EXERCISE DESCRIPTION: Please carry on the article about the Sekgakgapeng township, picking up right after its final sentence.

EXCERPTED TEXT:
- Sekgakgapeng Sekgakgapeng
- Coordinates: 24°06′40″S 29°02′46″E﻿ / ﻿24.111°S 29.046°E
- Country: South Africa
- Province: Limpopo
- District: Waterberg
- Municipality: Mogalakwena

Area
- • Total: 4.64 km^{2} (1.79 sq mi)

Population (2011)
- • Total: 11,979
- • Density: 2,580/km^{2} (6,690/sq mi)

Racial makeup (2011)
- • Black African: 99.5%
- • Coloured: 0.1%
- • Indian/Asian: 0.2%
- • Other: 0.1%

First languages (2011)
- • Northern Sotho: 65.4%
- • S. Ndebele: 21.8%
- • Sotho: 6.2%
- • Tsonga: 1.5%
- • Other: 5.2%
- Time zone: UTC+2 (SAST)
- PO box: 0651
- Area code: 015

= Sekgakgapeng =

Sekgakgapeng is a large, semi-urban rural township located just north of Mokopane on the N11 road in the Waterberg district of the Limpopo province of South Africa.

The settlement has grown to increasingly encroach into the town of Mokopane, previously known as Potgietersrus. Therefore, the settlement of Sekgakgapeng provides a convenient residential location to those seeking work opportunities in the nearby Mokopane and Mahwelereng.

==Notable people==

Notable people from Sekgakgapeng include:

- Matshela Koko - Former CEO of Eskom

==Features==

Notable features in Sekgakgapeng include a mountain painted with the word Jesus and the River of Mogalakwena, used as a fishing spot by locals.

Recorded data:
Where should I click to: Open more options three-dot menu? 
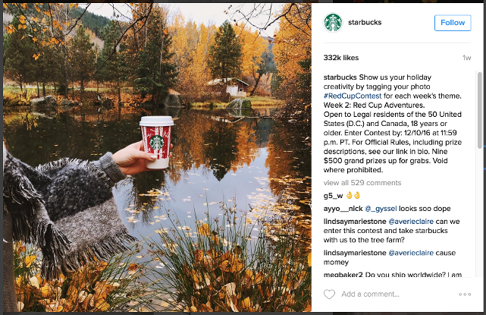click(x=464, y=295)
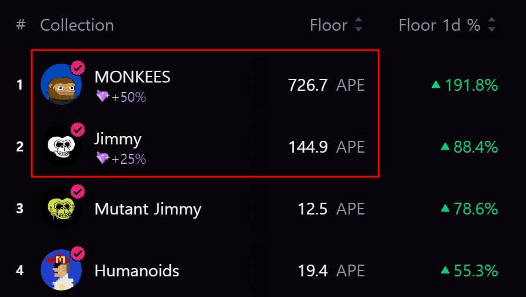526x297 pixels.
Task: Click the verified badge on Jimmy
Action: [78, 130]
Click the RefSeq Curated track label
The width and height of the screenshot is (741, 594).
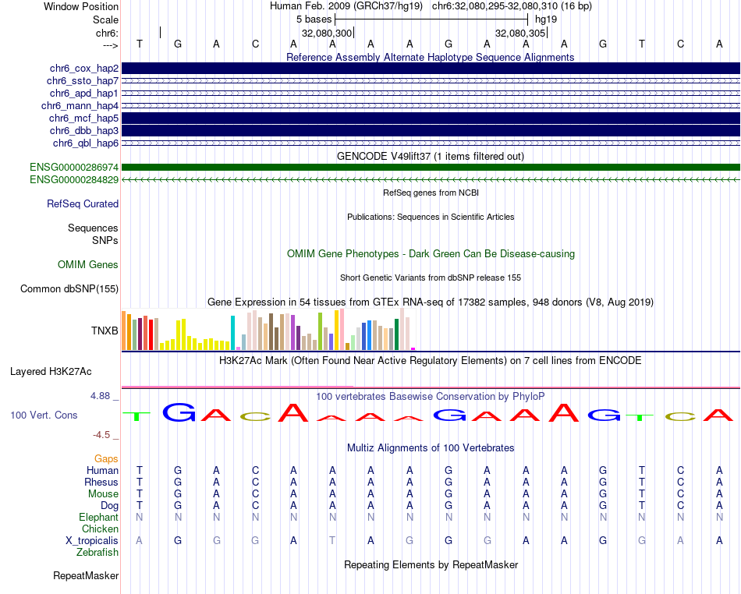[83, 204]
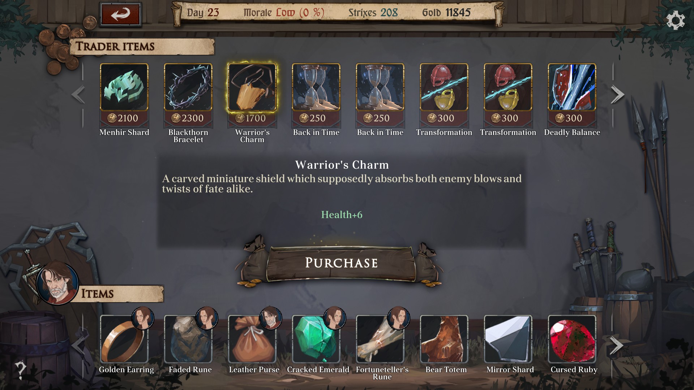Choose the Bear Totem inventory item
Screen dimensions: 694x390
[444, 339]
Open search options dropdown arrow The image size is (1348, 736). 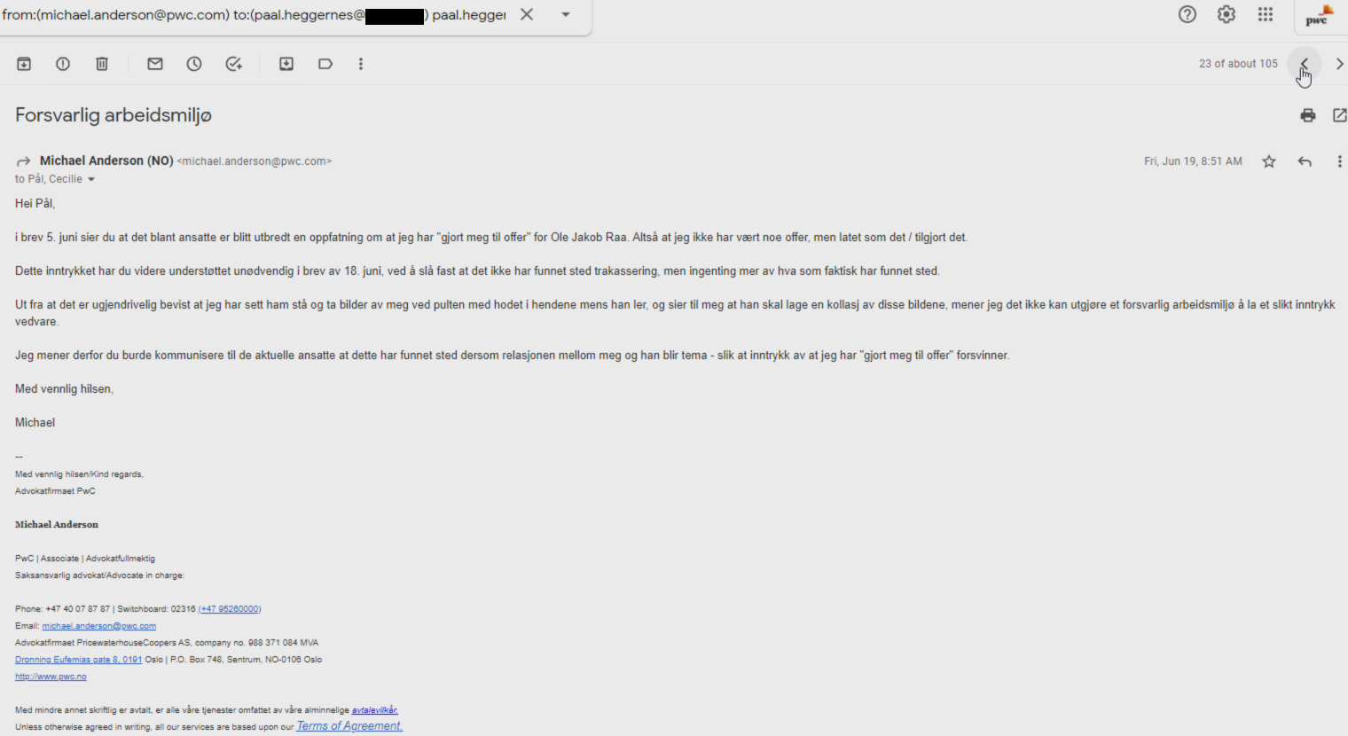click(566, 14)
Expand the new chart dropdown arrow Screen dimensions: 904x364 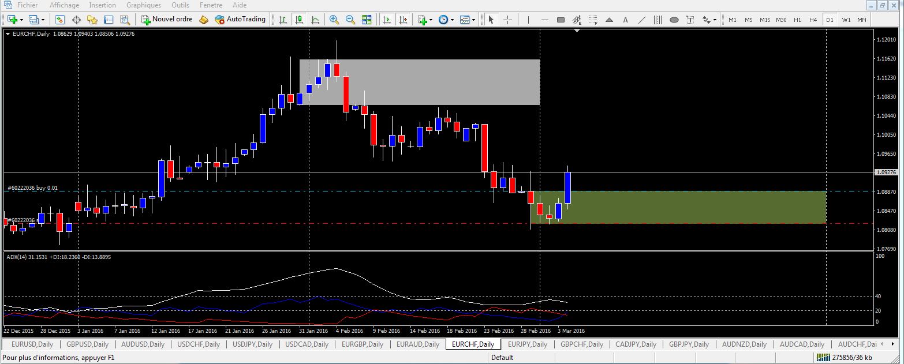click(x=22, y=20)
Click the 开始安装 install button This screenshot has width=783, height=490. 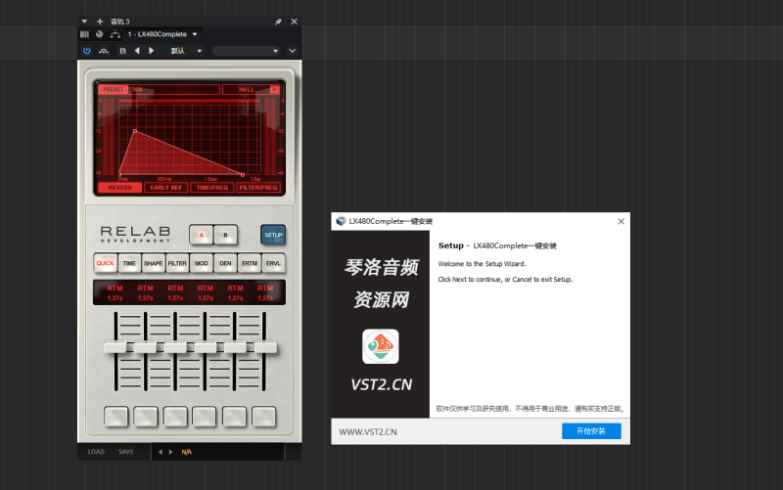pos(590,431)
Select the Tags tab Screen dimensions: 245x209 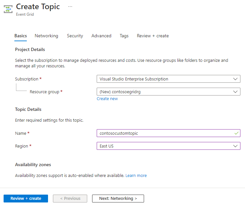[124, 36]
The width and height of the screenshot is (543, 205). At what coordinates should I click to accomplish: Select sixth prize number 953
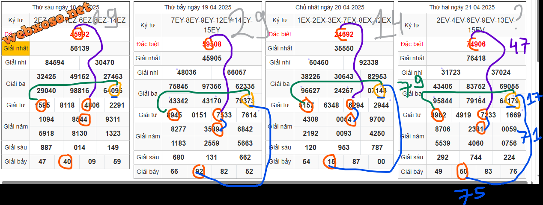[x=344, y=147]
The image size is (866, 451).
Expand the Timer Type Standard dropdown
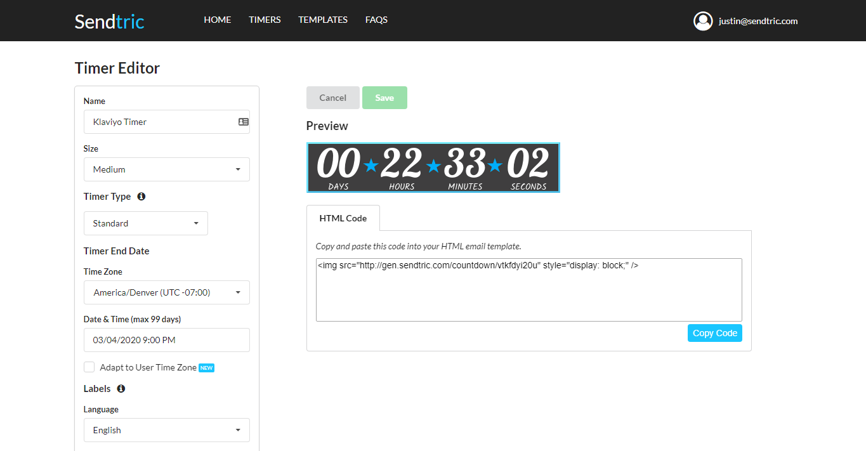click(145, 223)
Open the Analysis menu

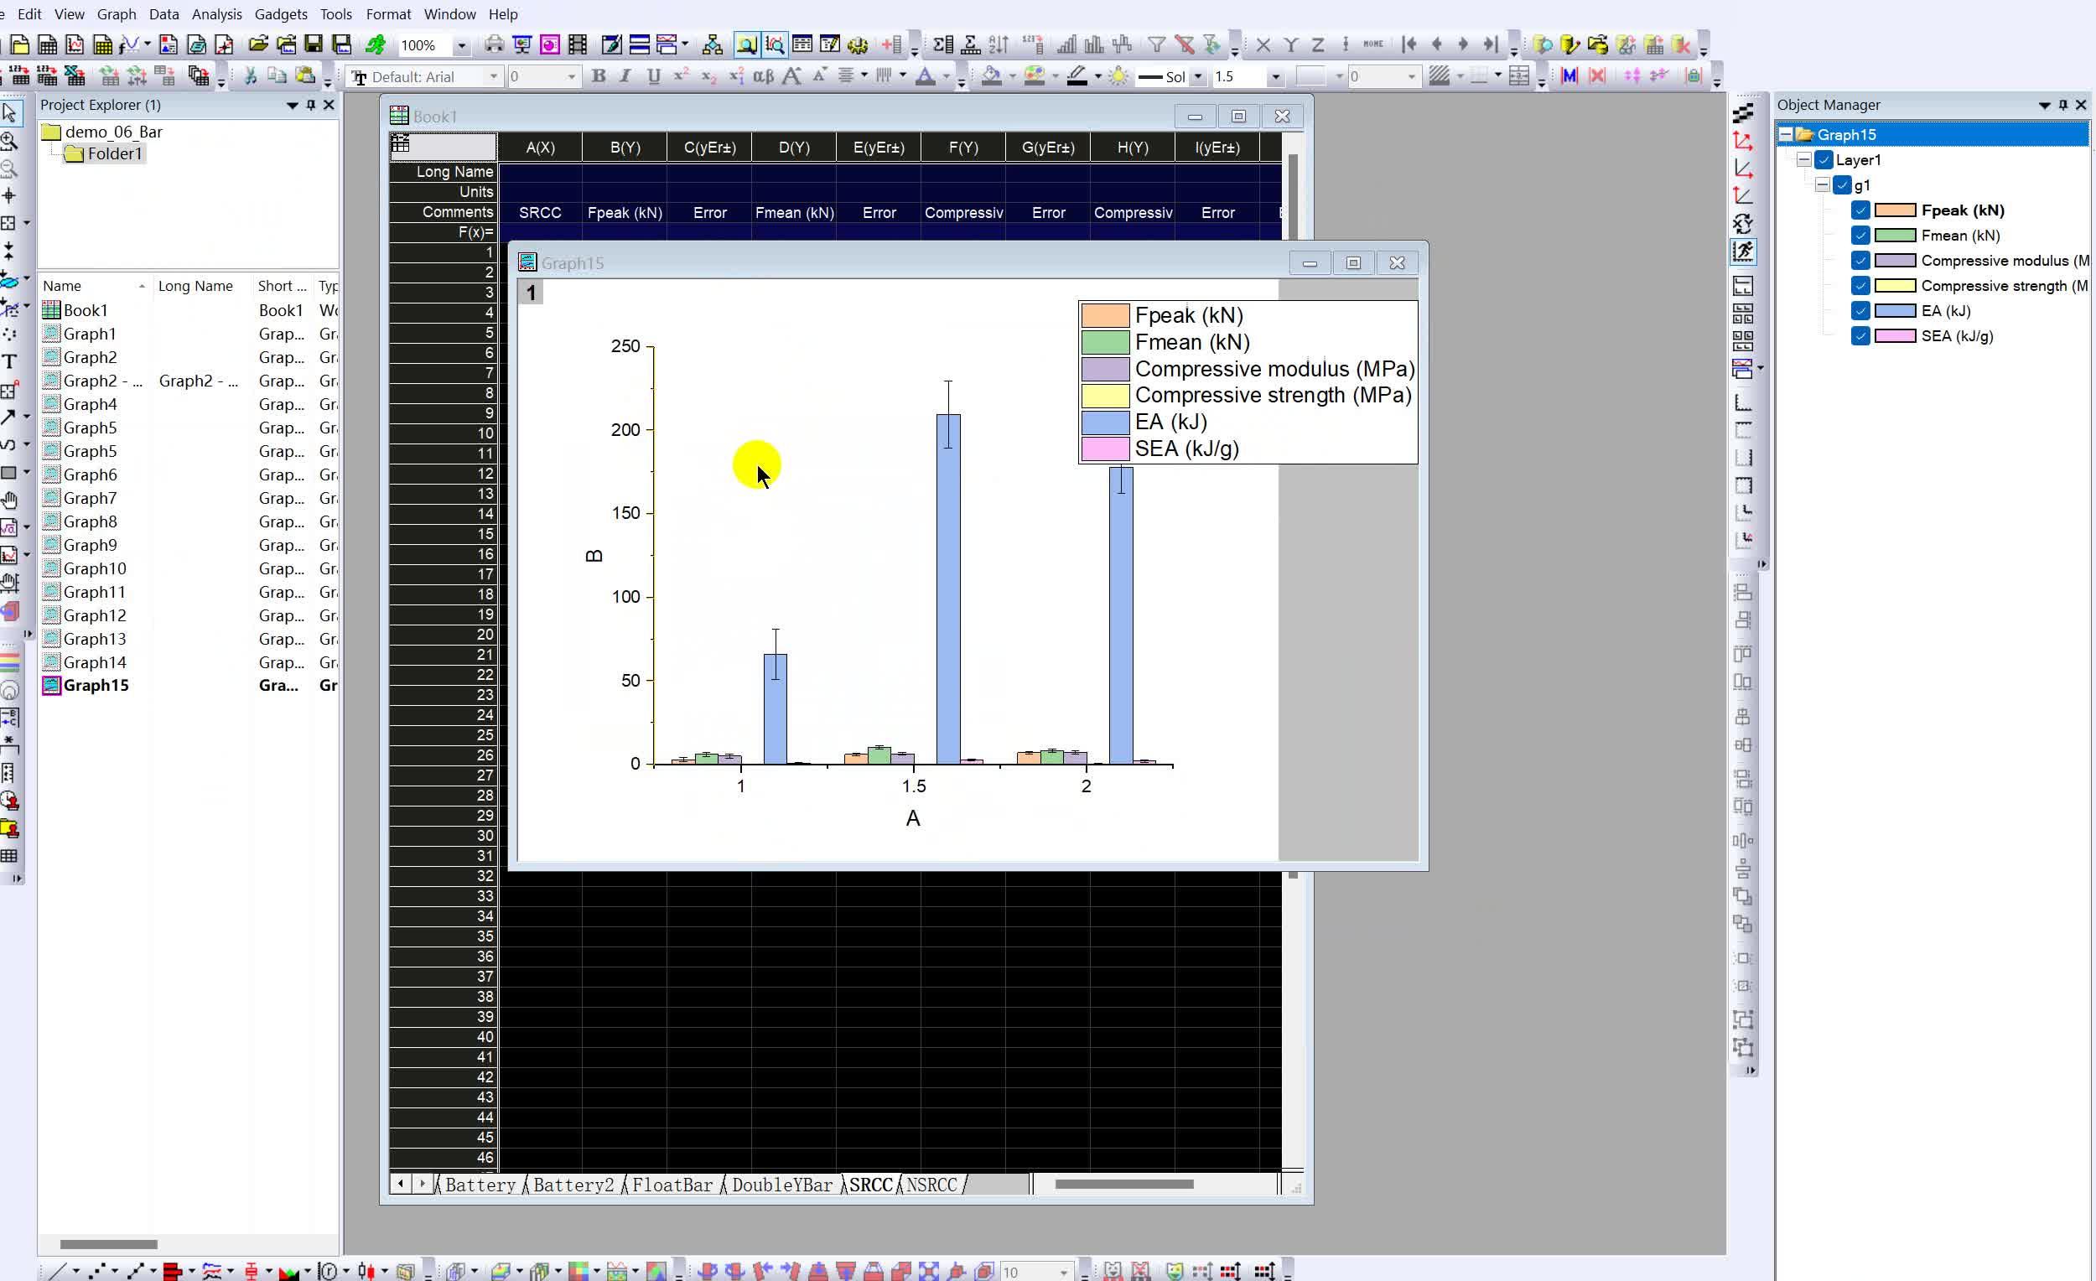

TASK OUTPUT:
==Service delivery==

Sekgakgapeng has long suffered from service delivery backlogs, including roads, water, sanitation, and waste management. Lack of opportunities in the area has led to social ills that include teenage drug abuse, house breaking, and other forms of criminal deviant behaviours.

Notable progress include electrification programmes and water reticulation. A new clinic called Manyonga Clinic was opened in 2019 ^{1}

The private sector has invested some retail facilities in the area, for example Shoprite, further easing the cost of traveling to the nearby town. But this has had a negative impact on small retailers in the area. Mining companies have taken interest in the area. Ivanplats, a platinum mining company, supports science and technology related initiatives in schools ^{2}.

The use of animal drawn carts, mainly donkeys, remains prevalent in the area. The donkey carts are used to collect and deliver groceries for the locals. The flat terrain makes Sekgakgapeng easy for this form of transport and cycling.